Monday, 17 February 2014

Preference sensitive health care: the causes of variations








There is a case-mix part (25% according to Wennberg) such as inguinal hernia, cataracts, metrorrhagia or knee osteoarthritis, for which modern medicine has an effective surgical response, although in the application of the technique there is often a margin for the doctor’s interpretation, another margin for the subjectivity of the patient, such as pain perception or adaptation to the lack of visual acuity, as well as a very important factor: the decision of the patient himself. There are men who prefer to wear a brace to hernia surgery and women who prefer to live with their uterus, provided that the degree of the discomfort and metrorrhagy allows them to.

After this introduction, let’s see the Variations in Health Care, the good, the bad and the inexplicable report by John Appleby and his collaborators, published by King's Fund in 2011, which states that variations in hospitalization rates are pervasive and persistent, and even affect common interventions known to be effective such as hip replacement for advanced osteoarthritis cases.

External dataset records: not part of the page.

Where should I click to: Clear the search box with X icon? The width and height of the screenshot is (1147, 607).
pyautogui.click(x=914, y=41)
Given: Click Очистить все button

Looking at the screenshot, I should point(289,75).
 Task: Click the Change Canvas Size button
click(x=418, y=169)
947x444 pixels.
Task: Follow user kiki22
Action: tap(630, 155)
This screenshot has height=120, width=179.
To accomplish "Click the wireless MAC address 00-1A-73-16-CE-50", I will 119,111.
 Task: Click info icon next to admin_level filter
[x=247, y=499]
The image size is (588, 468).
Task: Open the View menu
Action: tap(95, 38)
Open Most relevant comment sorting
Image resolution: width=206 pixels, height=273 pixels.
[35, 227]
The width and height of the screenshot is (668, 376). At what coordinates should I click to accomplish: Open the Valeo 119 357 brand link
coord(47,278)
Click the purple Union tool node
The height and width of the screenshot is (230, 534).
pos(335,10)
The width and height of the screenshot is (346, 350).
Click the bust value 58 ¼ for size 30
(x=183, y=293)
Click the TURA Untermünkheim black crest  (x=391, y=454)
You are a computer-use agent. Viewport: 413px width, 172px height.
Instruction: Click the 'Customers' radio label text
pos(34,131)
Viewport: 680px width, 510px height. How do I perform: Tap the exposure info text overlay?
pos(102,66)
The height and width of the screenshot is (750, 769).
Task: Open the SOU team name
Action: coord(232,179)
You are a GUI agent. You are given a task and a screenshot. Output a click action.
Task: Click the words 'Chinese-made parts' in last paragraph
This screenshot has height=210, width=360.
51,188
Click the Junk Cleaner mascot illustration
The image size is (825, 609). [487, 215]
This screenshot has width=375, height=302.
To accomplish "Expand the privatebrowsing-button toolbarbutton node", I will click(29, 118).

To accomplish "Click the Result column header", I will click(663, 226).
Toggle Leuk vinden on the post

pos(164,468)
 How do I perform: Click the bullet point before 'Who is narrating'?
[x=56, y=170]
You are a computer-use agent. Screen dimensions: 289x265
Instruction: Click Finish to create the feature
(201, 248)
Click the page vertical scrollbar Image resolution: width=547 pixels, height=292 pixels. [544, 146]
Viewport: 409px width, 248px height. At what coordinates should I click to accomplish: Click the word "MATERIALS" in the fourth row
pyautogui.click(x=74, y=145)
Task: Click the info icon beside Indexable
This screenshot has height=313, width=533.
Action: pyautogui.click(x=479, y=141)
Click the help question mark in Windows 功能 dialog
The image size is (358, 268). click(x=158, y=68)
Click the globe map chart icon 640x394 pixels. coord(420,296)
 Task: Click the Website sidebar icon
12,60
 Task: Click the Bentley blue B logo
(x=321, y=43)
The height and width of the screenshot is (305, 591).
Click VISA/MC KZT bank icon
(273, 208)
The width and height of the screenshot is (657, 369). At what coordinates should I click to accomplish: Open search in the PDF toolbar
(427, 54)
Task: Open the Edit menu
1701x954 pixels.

                Distribution rates of hip replacement in England 2009/10




Note that although adjusted for age and sex, the rate of hospitalization for hip replacement (with lighter blue line) in the graphic, are observed in 18 PCT (Primary Care Trust) that show a value of 60 interventions per 100,000 inhabitants per year, while at the other extreme, there are 20 showing a rate of 140. That is, citizens of the latter communities have a 2.3 times higher probability of being operated on for prosthetic hip replacement than the citizens of the former. The same report shows that these regional differences are extended to other elective procedures such as knee, cholecystectomies or coronary angioplasty.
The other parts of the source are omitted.